(节选)
┏━━

概述(Motivation)
如果说netty维护了一个总的内存缓冲池,那么这个就是线程自己的内存缓冲池,它的工作大致是线程从“总池”获得的内存用完并不直接还回去,而是暂放到自己的内存缓冲池中。
实现细节(Modification)
主要成员变量
private static final InternalLogger logger = InternalLoggerFactory.getInstance(PoolThreadCache.class);
// 所指向的arena
final PoolArena<byte[]> heapArena;
final PoolArena<ByteBuffer> directArena;
// Hold the caches for the different size classes, which are tiny, small and normal.
// 分别是不同情况下的small tiny normal存储数组
private final MemoryRegionCache<byte[]>[] tinySubPageHeapCaches;
private final MemoryRegionCache<byte[]>[] smallSubPageHeapCaches;
private final MemoryRegionCache<ByteBuffer>[] tinySubPageDirectCaches;
private final MemoryRegionCache<ByteBuffer>[] smallSubPageDirectCaches;
private final MemoryRegionCache<byte[]>[] normalHeapCaches;
private final MemoryRegionCache<ByteBuffer>[] normalDirectCaches;
// Used for bitshifting when calculate the index of normal caches later
private final int numShiftsNormalDirect;
private final int numShiftsNormalHeap;
// 分配次数的阈值,超过则需要进行trim
private final int freeSweepAllocationThreshold;
// 分配的次数,每一次分配会加一
private int allocations;
构造函数
这里用到了allocator传过来的三个xxCacheSize
,作用是存储各自cache的数量指标,这名字取得不是很通俗易懂。。numxxSubpagePools
才是存储着每种cache的细分指标。下文作解释。
// tiny 512 small 256 normal 64
// 这三个值是队列的最长长度 xxCacheSize
// tiny 32 small 4 normal 16
// 这三个值是各自的取值个数 numxxSubpagePools
PoolThreadCache(PoolArena<byte[]> heapArena, PoolArena<ByteBuffer> directArena,
int tinyCacheSize, int smallCacheSize, int normalCacheSize,
int maxCachedBufferCapacity, int freeSweepAllocationThreshold) {
...
// 初始化数组,并且将对应的线程引用计数加一
if (directArena != null) {
...

┗━━

(原始资料)
┏━━

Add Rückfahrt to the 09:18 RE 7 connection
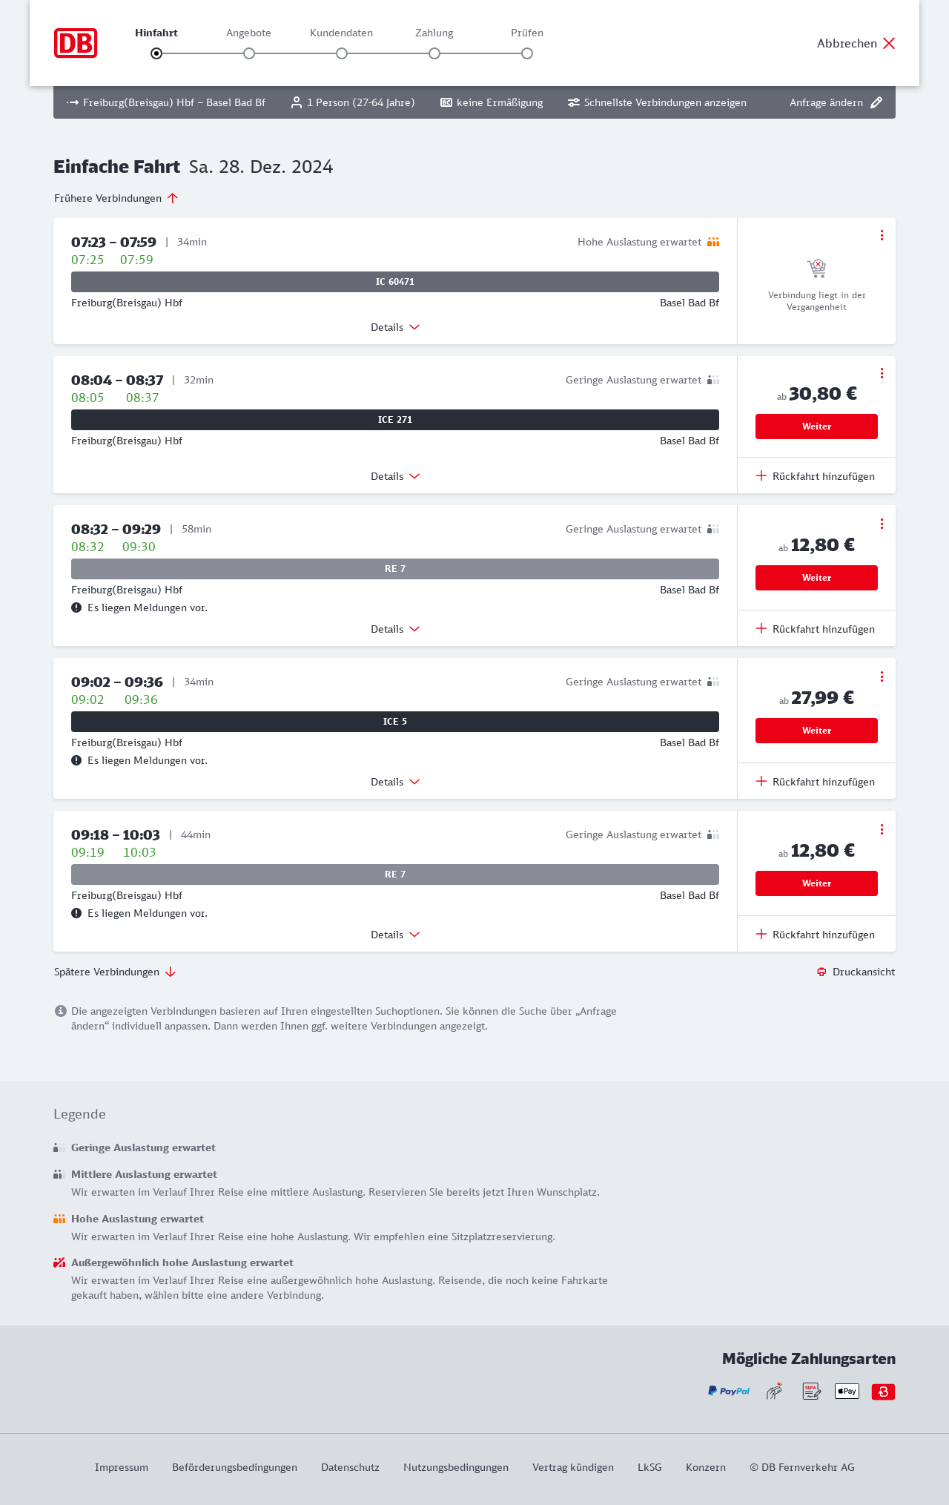 click(x=816, y=935)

┗━━

(练习要求)
A. 根据关于PoolThreadCache的节选回答：
(i) 线程从"总池"获得的内存用完后如何处理？
(ii) freeSweepAllocationThreshold 表示什么？超过它会怎样？
(iii) tiny、small、normal 三种队列的最长长度分别是多少？
B. 把关于PoolThreadCache的节选中以含有"如果说netty维护了一个总"的词句开头、以"small and normal."收尾的部分重写一遍，并将其中的"内存缓冲池"替换为"内存池"。
C. 从关于PoolThreadCache的节选停下的地方继续往下写。
这些数据与关于PoolThreadCache的节选没有关系。

(参考答案)
A.
(i) 不直接还回去，而是暂放到线程自己的内存缓冲池中。
(ii) 它是分配次数的阈值，超过后需要进行trim。
(iii) tiny为512，small为256，normal为64。

B.
如果说netty维护了一个总的内存池,那么这个就是线程自己的内存池,它的工作大致是线程从“总池”获得的内存用完并不直接还回去,而是暂放到自己的内存池中。
实现细节(Modification)
主要成员变量
private static final InternalLogger logger = InternalLoggerFactory.getInstance(PoolThreadCache.class);
// 所指向的arena
final PoolArena<byte[]> heapArena;
final PoolArena<ByteBuffer> directArena;
// Hold the caches for the different size classes, which are tiny, small and normal.

C.
}
if (heapArena != null) {
// Create the caches for the heap allocations
tinySubPageHeapCaches = createSubPageCaches(
tinyCacheSize, PoolArena.numTinySubpagePools, SizeClass.Tiny);
// numSmallSubpagePools = pageShifts - 9; pageShifts等于page的偏移量,在pbba的validateAndCalculatePageShifts函数中
smallSubPageHeapCaches = createSubPageCaches(
smallCacheSize, heapArena.numSmallSubpagePools, SizeClass.Small);
numShiftsNormalHeap = log2(heapArena.pageSize);
normalHeapCaches = createNormalCaches(
normalCacheSize, maxCachedBufferCapacity, heapArena);
// 引用计数加一
heapArena.numThreadCaches.getAndIncrement();
} else {
// No heapArea is configured so just null out all caches
tinySubPageHeapCaches = null;
smallSubPageHeapCaches = null;
normalHeapCaches = null;
numShiftsNormalHeap = -1;
}
// Only check if there are caches in use.
if ((tinySubPageDirectCaches != null || smallSubPageDirectCaches != null || normalDirectCaches != null
|| tinySubPageHeapCaches != null || smallSubPageHeapCaches != null || normalHeapCaches != null)
&& freeSweepAllocationThreshold < 1) {
throw new IllegalArgumentException("freeSweepAllocationThreshold: "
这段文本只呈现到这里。